Oleh: Choirudin Rona

Wujud dan Keesaan Allah SWT adalah suatu kepastian dan kenyataan. Petunjuk yang pertama kali bisa kita dapatkan dan ditempuh adalah dengan cara mencari pelajaran pada jalan yang telah ditentukan oleh Allah SWT. Maka semua itu ada sesuatu yang tidak jelas bagi yang mau merenungkan dengan kemampuan intelegensianya yang minim sekalipun, tentang kandungan ayat-ayat Allah, baik yang Qauliyah dan Kauniyah. Kemudian mau melihat berbagai bentuk keindahan binatang dan tumbuh-tumbuhan yang diciptakan oleh Allah SWT. Maka akan jelas sekali masalah yang cukup menakjubkan dan tersusun secara rapi dan kokoh, tidak bisa lepas dari adanya Sang Pencipta Yang mengaturnya, dan Sang Pelaku Yang menentukan dan menakdirkannya. Bahkan fitrah jiwa manusia hampir mampu menyaksikan bahwa semua itu tunduk di bawah kekuasaan dan pengelolaan Sang Penciptanya.

Kerena itu Allah mengutus para Nabi untuk mengajak ummat manusia kepada ketauhidan dan mengucapkan kalimat tauhid Laa Ilaaha Illallah (tiada Tuhan selain Allah). Sementara mereka tidak pernah diperintah untuk mengatakan “kami memiliki Tuhan dan alam juga memiliki Tuhan”. Karena hal itu sudah dikodratkan di dalam fitrah rasional mereka, sejak mereka masih usia kanak-kanak hingga menjadi dewasa.

“Dan sungguh jika kamu bertanya kepada mereka, ‘Siapakah yang menciptakan langit dan bumi?’, niscaya mereka menjawab ‘Allah’”. (Q.S. Az-Zumar: 30).

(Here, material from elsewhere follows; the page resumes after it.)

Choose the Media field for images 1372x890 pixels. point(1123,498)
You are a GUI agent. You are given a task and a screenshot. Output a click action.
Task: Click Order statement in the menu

Dengan demikian di dalam fitrah manusia dan bukti-bukti yang dikemukakan oleh Al-Quran sudah cukup untuk digunakan sebagai argumentasi. Tetapi demi mencari penjelasan dan mengikuti para ulama yang bisa berfikir lebih dalam, maka kami perlu mengatakan, bahwa dari pemahaman akal yang sangat sederhana saja bisa memahami bahwa terjadinya segala sesuatu yang baru (makhluk) mesti terkait dengan waktu tertentu, yang secara rasional akal boleh memperkirakan bahwa waktu di awal atau di akhir. Maka karena keterkaitannya dengan waktunya sendiri, bukan waktu sebelum atau sesudahnya, maka sudah barang tentu ia butuh penyebab yang menentukan.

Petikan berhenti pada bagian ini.